La comunidad arquidiocesana se unió en oración para despedir a la señora María Angelina García Becerra, madre del presbítero Ángel Josué Loredo García, durante la Santa Misa de cuerpo presente celebrada en la Parroquia María Madre de la Iglesia.
La Eucaristía fue presidida por Mons. Carlos Alberto Santos García, Obispo Auxiliar de Monterrey, quien dirigió un mensaje de cercanía y consuelo al sacerdote, a su familia y a los fieles reunidos, invitándolos a contemplar el misterio de la muerte desde la esperanza que ofrece Jesucristo resucitado.
Al inicio de su homilía, el Obispo recordó las palabras del prefacio de difuntos: «Para los que creemos en ti, Señor, la vida no termina, se transforma«, afirmando que, aunque la separación de un ser querido provoca un profundo dolor, la fe permite mirar más allá de la muerte y confiar en la promesa de la vida eterna.
Dirigiéndose al Pbro. Ángel Josué y a sus familiares, Mons. Carlos Alberto reconoció que existen momentos que nadie quisiera vivir, pero que forman parte del camino de toda persona. «No conocemos el día ni la hora, pero sí tenemos la certeza de que quienes mueren en Cristo resucitan con Él», expresó.
El Obispo destacó que la vida de la señora María Angelina fue ofrecida al Señor durante la celebración eucarística, como una existencia vivida en el amor y en la fe. Recordó que el Bautismo nos hace partícipes de la Pascua de Cristo y que, al concluir el peregrinar terrenal, esa promesa alcanza su plenitud.
Providencialmente, la celebración coincidió con la memoria litúrgica de Santa María Magdalena, la primera testigo de la Resurrección.

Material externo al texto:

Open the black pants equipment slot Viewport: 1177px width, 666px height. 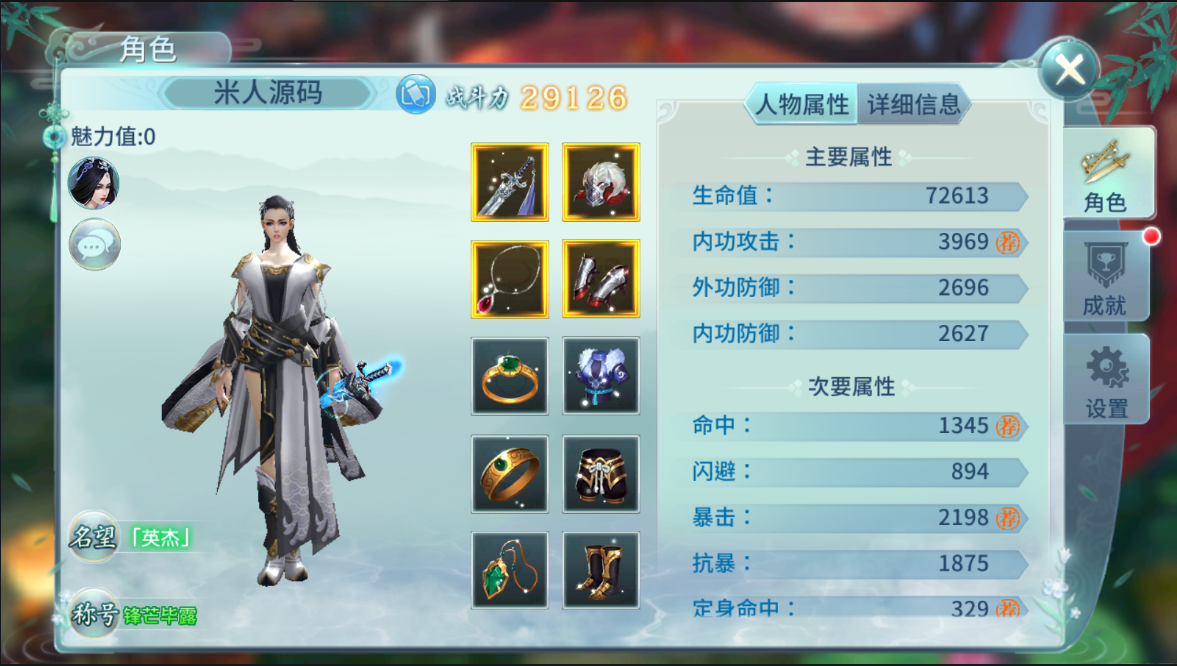(601, 474)
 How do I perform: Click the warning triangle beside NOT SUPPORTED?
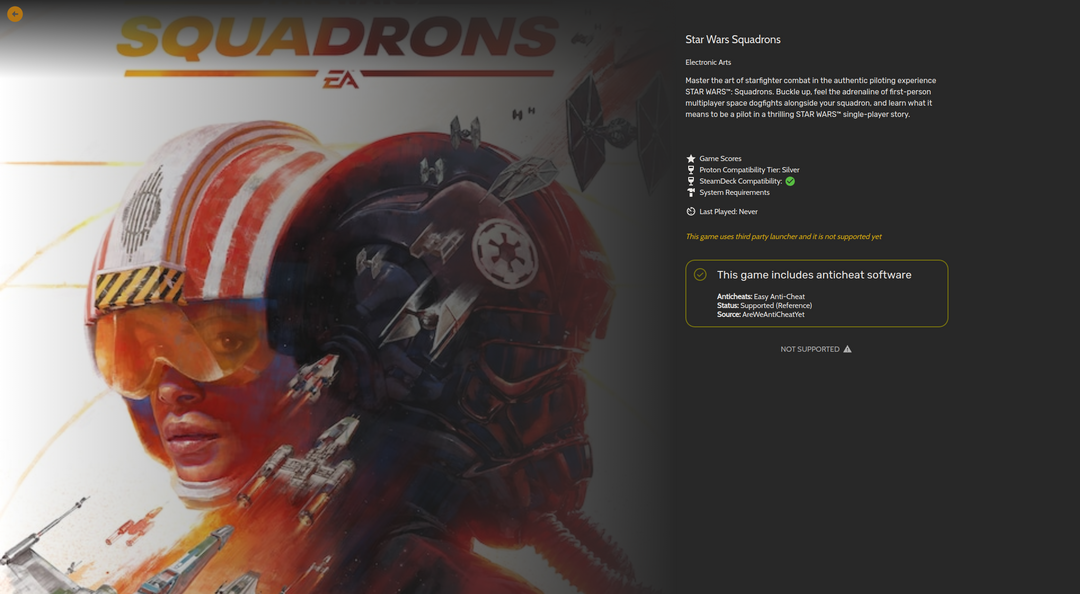[847, 349]
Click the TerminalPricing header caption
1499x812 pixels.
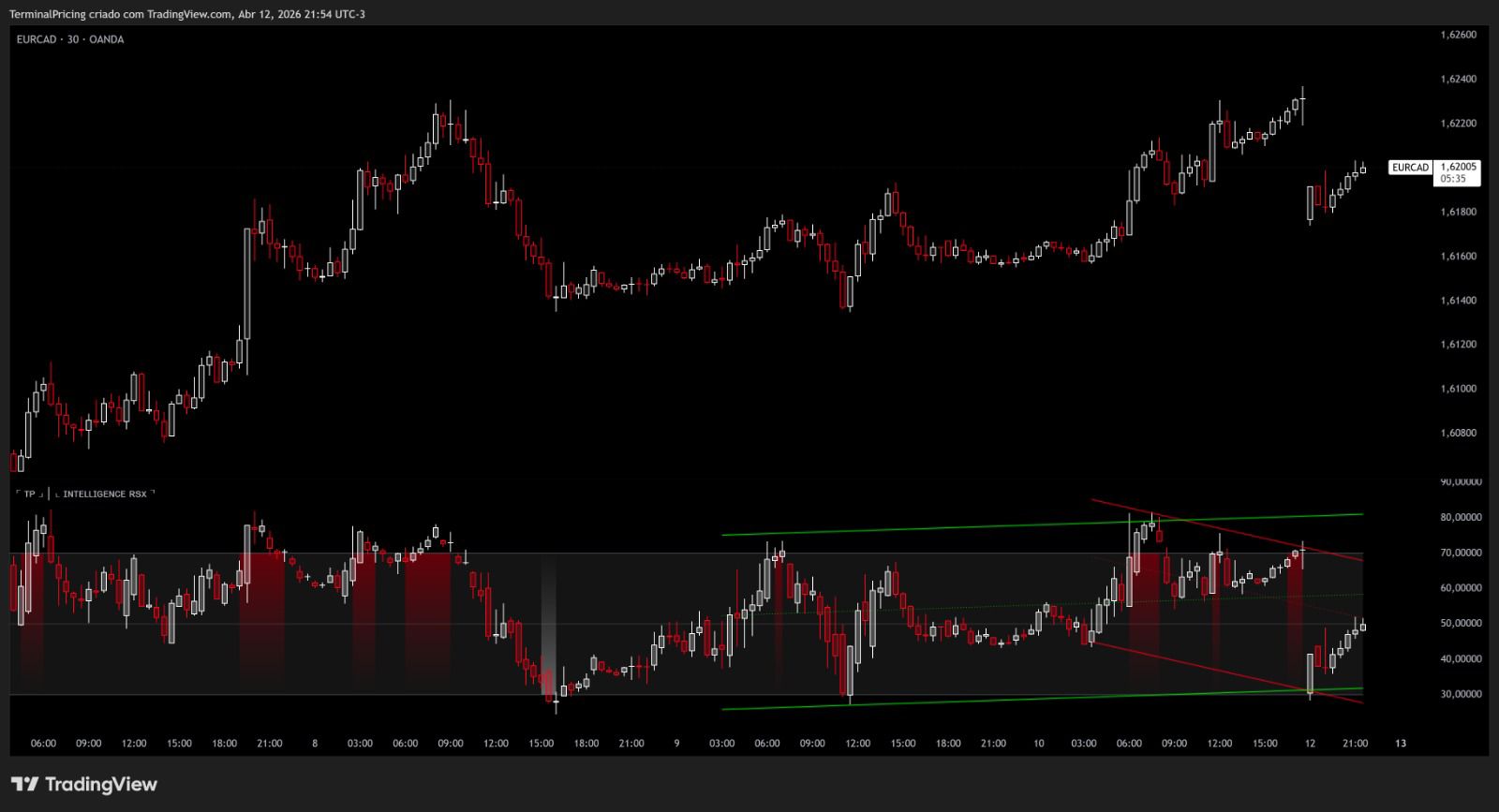[187, 14]
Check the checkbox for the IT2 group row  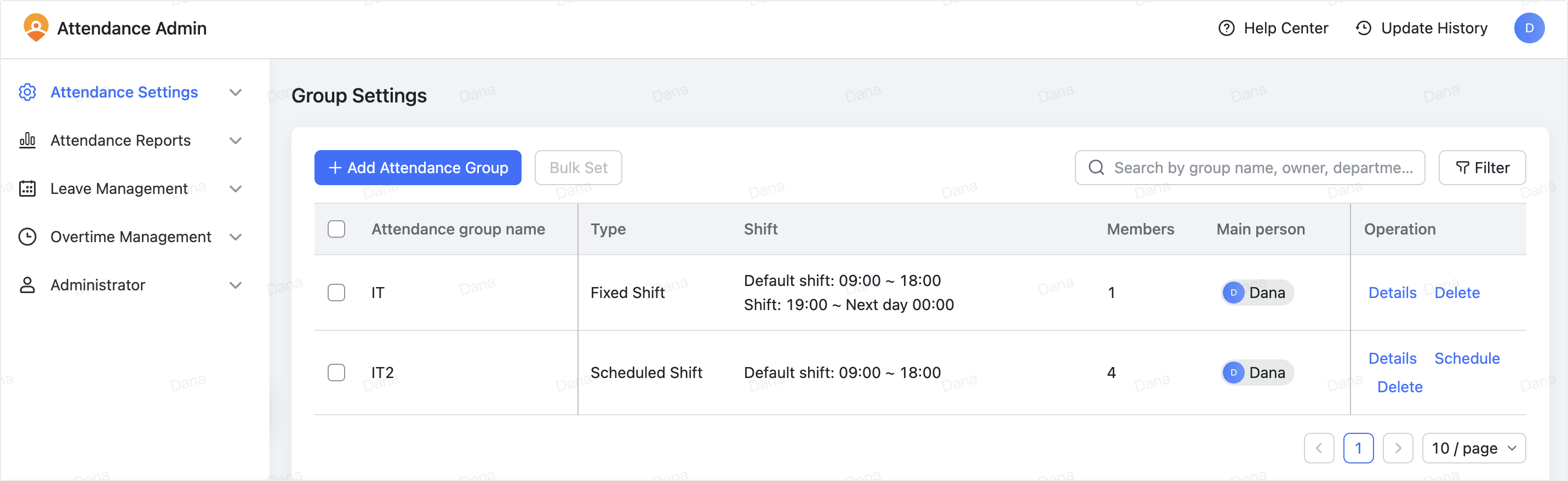click(x=335, y=373)
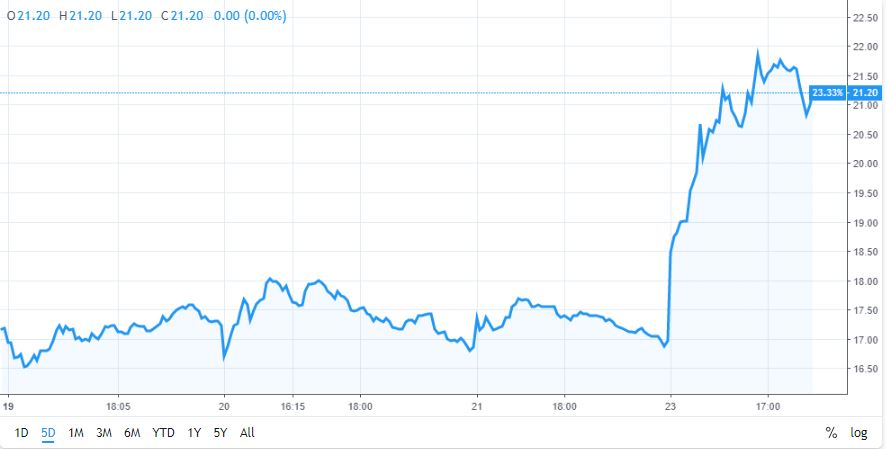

A partir de este pasaje del Evangelio, Mons. Carlos Alberto reflexionó que, así como María Magdalena pasó de buscar un cuerpo sin vida al encuentro con Cristo vivo, también los cristianos están llamados a descubrir que sus seres queridos ya no permanecen en el sepulcro, sino que viven en la presencia de Dios.
«El vacío que deja la partida de una madre, una esposa o una abuela es real y ningún ser humano puede sustituirlo. Sin embargo, la fe nos recuerda que ella ya no está aquí, sino con Cristo, y esa certeza sostiene nuestra esperanza», señaló.
Asimismo, invitó a la familia a seguir el ejemplo de Santa María Magdalena, aprendiendo a confiar y a poner la vida en manos del Señor. Recordó que la existencia humana es un don recibido de Dios y que, al finalizar su misión en este mundo, cada persona regresa al Padre.
En la parte final de su reflexión, el Obispo Auxiliar pidió que el dolor de la despedida se transforme en esperanza, recordando las palabras de Santa Teresita del Niño Jesús: «No muero; entro en la vida», expresión que, dijo, resume la certeza cristiana de que la muerte no tiene la última palabra.
La Arquidiócesis de Monterrey elevó sus oraciones por el eterno descanso de la señora María Angelina García Becerra y manifestó su cercanía espiritual al Pbro. Ángel Josué Loredo García, a su padre, familiares y seres queridos, confiando en que Cristo Resucitado les conceda fortaleza, paz y el consuelo que brota de la fe.